▶ [Exercise description] From the data below, set down exactly the lines between the one holding "Instruction: Click the Most" and the one holding "Click the thumbnail", inclusive, and no others.

▶ [Material for this exercise]
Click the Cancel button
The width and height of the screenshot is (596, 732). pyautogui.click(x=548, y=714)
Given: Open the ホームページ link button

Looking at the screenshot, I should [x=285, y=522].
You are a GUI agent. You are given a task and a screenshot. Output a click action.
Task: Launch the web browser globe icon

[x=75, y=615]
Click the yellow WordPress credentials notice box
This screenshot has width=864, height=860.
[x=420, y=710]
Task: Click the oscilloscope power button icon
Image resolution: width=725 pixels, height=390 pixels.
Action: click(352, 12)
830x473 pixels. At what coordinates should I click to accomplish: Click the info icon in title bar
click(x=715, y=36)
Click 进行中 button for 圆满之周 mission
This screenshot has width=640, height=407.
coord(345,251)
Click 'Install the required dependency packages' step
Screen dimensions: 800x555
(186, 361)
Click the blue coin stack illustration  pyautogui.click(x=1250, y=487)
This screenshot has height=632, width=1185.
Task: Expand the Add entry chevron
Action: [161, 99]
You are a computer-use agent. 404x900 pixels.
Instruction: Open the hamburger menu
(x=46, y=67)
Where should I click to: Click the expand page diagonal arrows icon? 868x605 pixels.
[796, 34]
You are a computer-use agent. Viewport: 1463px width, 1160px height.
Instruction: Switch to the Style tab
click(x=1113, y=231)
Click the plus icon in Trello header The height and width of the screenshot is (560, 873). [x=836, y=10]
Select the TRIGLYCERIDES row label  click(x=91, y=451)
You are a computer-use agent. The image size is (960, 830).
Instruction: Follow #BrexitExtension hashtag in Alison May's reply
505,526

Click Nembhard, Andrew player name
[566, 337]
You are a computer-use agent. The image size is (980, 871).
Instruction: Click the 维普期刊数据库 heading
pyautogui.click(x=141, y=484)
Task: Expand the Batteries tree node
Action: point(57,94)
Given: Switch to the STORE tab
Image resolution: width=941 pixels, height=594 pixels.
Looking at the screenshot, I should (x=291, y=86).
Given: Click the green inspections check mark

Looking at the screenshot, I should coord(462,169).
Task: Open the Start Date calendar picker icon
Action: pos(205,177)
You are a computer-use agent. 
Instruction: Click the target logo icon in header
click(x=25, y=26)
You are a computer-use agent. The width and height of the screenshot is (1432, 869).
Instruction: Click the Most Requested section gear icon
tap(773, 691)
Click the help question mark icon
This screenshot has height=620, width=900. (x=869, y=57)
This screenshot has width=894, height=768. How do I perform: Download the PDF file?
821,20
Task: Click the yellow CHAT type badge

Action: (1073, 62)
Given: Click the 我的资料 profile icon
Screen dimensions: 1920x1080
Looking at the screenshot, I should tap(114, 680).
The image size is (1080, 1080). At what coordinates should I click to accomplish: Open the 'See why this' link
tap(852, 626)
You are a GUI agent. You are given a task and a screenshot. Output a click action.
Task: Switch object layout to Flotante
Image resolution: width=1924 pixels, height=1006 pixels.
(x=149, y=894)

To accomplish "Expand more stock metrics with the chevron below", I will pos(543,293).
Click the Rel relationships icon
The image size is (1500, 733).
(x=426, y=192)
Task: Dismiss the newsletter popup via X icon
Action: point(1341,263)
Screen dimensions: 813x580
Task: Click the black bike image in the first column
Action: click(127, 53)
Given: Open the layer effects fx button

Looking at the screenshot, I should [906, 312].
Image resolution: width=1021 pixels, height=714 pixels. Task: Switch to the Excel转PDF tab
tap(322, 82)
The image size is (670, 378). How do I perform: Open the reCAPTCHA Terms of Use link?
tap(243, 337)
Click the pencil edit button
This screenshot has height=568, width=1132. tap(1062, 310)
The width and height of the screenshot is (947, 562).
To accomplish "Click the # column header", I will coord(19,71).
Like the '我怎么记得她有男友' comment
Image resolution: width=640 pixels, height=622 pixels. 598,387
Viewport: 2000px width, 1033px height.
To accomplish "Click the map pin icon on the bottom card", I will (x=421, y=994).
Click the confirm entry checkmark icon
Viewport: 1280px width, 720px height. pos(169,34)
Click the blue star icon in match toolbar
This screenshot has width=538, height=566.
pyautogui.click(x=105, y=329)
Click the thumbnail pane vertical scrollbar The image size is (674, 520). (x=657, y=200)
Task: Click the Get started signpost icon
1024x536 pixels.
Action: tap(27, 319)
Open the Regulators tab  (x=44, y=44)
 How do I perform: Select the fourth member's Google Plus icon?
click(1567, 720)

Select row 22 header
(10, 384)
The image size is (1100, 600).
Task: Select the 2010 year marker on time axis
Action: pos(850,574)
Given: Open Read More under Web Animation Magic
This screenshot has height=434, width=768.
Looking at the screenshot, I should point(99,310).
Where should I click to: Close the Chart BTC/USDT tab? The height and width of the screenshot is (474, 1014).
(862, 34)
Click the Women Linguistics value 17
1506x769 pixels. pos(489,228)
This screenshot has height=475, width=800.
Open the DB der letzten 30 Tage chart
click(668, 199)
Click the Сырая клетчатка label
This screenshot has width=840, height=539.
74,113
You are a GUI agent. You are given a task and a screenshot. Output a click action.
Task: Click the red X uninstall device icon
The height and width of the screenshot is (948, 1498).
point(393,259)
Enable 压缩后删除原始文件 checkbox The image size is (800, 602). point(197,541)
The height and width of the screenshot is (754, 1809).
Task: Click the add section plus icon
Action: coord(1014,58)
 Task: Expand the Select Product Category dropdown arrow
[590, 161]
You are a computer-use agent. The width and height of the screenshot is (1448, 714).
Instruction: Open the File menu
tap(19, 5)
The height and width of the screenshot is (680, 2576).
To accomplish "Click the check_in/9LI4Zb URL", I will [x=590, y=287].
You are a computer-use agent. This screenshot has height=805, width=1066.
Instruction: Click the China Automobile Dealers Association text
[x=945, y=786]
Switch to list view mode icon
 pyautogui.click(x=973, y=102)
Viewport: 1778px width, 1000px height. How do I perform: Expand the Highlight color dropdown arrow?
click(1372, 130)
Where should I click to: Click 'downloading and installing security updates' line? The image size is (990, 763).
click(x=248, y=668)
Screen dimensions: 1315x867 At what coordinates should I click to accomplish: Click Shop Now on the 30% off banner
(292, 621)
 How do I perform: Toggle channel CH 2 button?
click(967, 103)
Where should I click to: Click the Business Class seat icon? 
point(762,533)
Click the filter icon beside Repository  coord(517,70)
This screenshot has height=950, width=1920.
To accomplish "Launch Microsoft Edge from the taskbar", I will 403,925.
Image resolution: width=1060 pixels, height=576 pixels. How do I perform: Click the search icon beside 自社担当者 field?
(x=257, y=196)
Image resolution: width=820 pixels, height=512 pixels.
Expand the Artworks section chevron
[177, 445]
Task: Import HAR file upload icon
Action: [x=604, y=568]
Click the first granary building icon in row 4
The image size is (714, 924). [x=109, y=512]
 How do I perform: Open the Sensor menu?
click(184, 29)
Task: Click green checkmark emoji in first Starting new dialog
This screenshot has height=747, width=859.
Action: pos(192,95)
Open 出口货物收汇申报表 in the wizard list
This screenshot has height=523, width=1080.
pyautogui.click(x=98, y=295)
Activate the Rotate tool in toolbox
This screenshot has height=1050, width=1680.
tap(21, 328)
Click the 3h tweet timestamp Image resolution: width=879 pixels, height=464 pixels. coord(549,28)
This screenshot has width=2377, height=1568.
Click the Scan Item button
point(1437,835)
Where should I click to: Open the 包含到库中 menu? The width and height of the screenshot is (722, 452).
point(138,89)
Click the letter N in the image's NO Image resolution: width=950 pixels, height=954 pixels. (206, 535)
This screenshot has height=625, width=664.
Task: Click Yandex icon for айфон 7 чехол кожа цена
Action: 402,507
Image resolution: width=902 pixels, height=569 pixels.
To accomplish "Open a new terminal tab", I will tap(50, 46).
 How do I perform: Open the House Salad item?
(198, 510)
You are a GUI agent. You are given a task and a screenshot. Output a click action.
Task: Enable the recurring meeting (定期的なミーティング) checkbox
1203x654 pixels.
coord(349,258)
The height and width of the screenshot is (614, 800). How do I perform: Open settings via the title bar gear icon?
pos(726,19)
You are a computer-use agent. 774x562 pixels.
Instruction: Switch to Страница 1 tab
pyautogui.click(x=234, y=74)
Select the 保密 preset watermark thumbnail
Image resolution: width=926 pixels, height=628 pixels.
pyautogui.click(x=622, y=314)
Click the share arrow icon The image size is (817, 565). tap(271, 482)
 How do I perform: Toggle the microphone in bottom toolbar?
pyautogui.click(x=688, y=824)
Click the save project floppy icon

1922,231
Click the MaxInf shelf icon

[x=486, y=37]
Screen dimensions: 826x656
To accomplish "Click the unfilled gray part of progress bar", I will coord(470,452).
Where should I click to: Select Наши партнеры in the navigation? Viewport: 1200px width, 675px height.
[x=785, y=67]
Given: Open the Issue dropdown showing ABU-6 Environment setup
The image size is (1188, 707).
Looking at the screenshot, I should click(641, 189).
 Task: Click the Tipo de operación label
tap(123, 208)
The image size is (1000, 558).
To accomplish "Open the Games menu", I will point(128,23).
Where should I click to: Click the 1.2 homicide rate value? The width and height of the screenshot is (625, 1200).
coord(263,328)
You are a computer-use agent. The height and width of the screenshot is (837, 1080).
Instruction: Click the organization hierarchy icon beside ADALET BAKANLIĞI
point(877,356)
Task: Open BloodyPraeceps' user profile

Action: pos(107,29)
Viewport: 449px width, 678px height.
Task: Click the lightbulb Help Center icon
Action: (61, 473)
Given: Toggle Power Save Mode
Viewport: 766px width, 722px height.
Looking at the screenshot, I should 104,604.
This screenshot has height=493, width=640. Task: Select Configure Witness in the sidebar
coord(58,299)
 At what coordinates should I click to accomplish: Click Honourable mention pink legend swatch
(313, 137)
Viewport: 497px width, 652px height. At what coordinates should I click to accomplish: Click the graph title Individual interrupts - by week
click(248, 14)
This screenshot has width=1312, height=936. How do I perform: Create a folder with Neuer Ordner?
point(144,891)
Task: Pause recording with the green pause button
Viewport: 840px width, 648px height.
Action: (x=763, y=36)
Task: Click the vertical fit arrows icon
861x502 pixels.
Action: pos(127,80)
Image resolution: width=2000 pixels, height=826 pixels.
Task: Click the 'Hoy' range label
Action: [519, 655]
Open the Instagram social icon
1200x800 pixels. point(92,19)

▶ [Output for this exercise]
Instruction: Click the Most Requested section gear icon
tap(773, 691)
Click the help question mark icon
This screenshot has height=620, width=900. (x=869, y=57)
This screenshot has width=894, height=768. How do I perform: Download the PDF file?
821,20
Task: Click the yellow CHAT type badge

Action: (1073, 62)
Given: Click the 我的资料 profile icon
Screen dimensions: 1920x1080
Looking at the screenshot, I should tap(114, 680).
The image size is (1080, 1080). At what coordinates should I click to accomplish: Open the 'See why this' link
tap(852, 626)
You are a GUI agent. You are given a task and a screenshot. Output a click action.
Task: Switch object layout to Flotante
Image resolution: width=1924 pixels, height=1006 pixels.
(x=149, y=894)

To accomplish "Expand more stock metrics with the chevron below", I will pos(543,293).
Click the Rel relationships icon
The image size is (1500, 733).
(x=426, y=192)
Task: Dismiss the newsletter popup via X icon
Action: point(1341,263)
Screen dimensions: 813x580
Task: Click the black bike image in the first column
Action: click(127, 53)
Given: Open the layer effects fx button

Looking at the screenshot, I should [906, 312].
Image resolution: width=1021 pixels, height=714 pixels. Task: Switch to the Excel转PDF tab
tap(322, 82)
The image size is (670, 378). How do I perform: Open the reCAPTCHA Terms of Use link?
tap(243, 337)
Click the pencil edit button
This screenshot has height=568, width=1132. tap(1062, 310)
The width and height of the screenshot is (947, 562).
To accomplish "Click the # column header", I will coord(19,71).
Like the '我怎么记得她有男友' comment
Image resolution: width=640 pixels, height=622 pixels. 598,387
Viewport: 2000px width, 1033px height.
To accomplish "Click the map pin icon on the bottom card", I will (x=421, y=994).
Click the confirm entry checkmark icon
Viewport: 1280px width, 720px height. pos(169,34)
Click the blue star icon in match toolbar
This screenshot has width=538, height=566.
pyautogui.click(x=105, y=329)
Click the thumbnail pane vertical scrollbar The image size is (674, 520). (x=657, y=200)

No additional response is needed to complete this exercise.